> [Description of the task] Reproduce every one of the records below word for word, changing nothing.
======== Provided records
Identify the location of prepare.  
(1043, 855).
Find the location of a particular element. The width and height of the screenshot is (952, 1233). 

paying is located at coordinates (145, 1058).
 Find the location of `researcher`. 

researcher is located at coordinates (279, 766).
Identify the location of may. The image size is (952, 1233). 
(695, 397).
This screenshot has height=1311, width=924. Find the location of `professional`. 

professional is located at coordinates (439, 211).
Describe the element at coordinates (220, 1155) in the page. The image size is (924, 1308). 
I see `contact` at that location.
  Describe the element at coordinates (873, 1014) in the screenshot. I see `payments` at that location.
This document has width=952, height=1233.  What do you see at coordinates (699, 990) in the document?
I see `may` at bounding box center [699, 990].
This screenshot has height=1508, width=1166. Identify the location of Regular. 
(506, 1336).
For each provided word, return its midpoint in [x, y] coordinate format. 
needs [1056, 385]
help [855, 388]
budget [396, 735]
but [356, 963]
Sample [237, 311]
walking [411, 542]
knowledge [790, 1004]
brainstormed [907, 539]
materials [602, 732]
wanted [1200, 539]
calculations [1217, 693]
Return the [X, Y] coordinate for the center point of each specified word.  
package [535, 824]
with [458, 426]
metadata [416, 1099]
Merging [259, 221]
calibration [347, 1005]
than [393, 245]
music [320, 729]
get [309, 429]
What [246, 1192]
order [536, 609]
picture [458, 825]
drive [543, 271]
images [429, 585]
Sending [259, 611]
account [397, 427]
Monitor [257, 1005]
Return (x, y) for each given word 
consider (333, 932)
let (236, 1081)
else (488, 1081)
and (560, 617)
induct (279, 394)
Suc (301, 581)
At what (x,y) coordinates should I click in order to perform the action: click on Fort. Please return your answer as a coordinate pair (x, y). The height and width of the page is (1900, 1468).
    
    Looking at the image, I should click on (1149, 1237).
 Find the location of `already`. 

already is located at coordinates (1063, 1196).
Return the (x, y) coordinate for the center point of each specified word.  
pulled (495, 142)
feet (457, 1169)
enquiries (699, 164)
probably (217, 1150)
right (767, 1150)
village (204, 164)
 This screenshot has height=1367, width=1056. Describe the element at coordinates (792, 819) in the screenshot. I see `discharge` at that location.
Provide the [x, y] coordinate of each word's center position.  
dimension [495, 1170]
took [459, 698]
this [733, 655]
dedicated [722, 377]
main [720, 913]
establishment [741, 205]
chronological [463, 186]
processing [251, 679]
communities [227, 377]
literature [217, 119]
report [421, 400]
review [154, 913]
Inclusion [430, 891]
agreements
================
> [Result for this task]
Identify the location of prepare.  
(1043, 855).
Find the location of a particular element. The width and height of the screenshot is (952, 1233). 

paying is located at coordinates (145, 1058).
 Find the location of `researcher`. 

researcher is located at coordinates (279, 766).
Identify the location of may. The image size is (952, 1233). 
(695, 397).
This screenshot has height=1311, width=924. Find the location of `professional`. 

professional is located at coordinates (439, 211).
Describe the element at coordinates (220, 1155) in the page. The image size is (924, 1308). 
I see `contact` at that location.
  Describe the element at coordinates (873, 1014) in the screenshot. I see `payments` at that location.
This document has width=952, height=1233.  What do you see at coordinates (699, 990) in the document?
I see `may` at bounding box center [699, 990].
This screenshot has height=1508, width=1166. Identify the location of Regular. 
(506, 1336).
For each provided word, return its midpoint in [x, y] coordinate format. 
needs [1056, 385]
help [855, 388]
budget [396, 735]
but [356, 963]
Sample [237, 311]
walking [411, 542]
knowledge [790, 1004]
brainstormed [907, 539]
materials [602, 732]
wanted [1200, 539]
calculations [1217, 693]
Return the [X, Y] coordinate for the center point of each specified word.  
package [535, 824]
with [458, 426]
metadata [416, 1099]
Merging [259, 221]
calibration [347, 1005]
than [393, 245]
music [320, 729]
get [309, 429]
What [246, 1192]
order [536, 609]
picture [458, 825]
drive [543, 271]
images [429, 585]
Sending [259, 611]
account [397, 427]
Monitor [257, 1005]
Return (x, y) for each given word 
consider (333, 932)
let (236, 1081)
else (488, 1081)
and (560, 617)
induct (279, 394)
Suc (301, 581)
At what (x,y) coordinates should I click in order to perform the action: click on Fort. Please return your answer as a coordinate pair (x, y). The height and width of the page is (1900, 1468).
    
    Looking at the image, I should click on (1149, 1237).
 Find the location of `already`. 

already is located at coordinates (1063, 1196).
Return the (x, y) coordinate for the center point of each specified word.  
pulled (495, 142)
feet (457, 1169)
enquiries (699, 164)
probably (217, 1150)
right (767, 1150)
village (204, 164)
 This screenshot has height=1367, width=1056. Describe the element at coordinates (792, 819) in the screenshot. I see `discharge` at that location.
Provide the [x, y] coordinate of each word's center position.  
dimension [495, 1170]
took [459, 698]
this [733, 655]
dedicated [722, 377]
main [720, 913]
establishment [741, 205]
chronological [463, 186]
processing [251, 679]
communities [227, 377]
literature [217, 119]
report [421, 400]
review [154, 913]
Inclusion [430, 891]
agreements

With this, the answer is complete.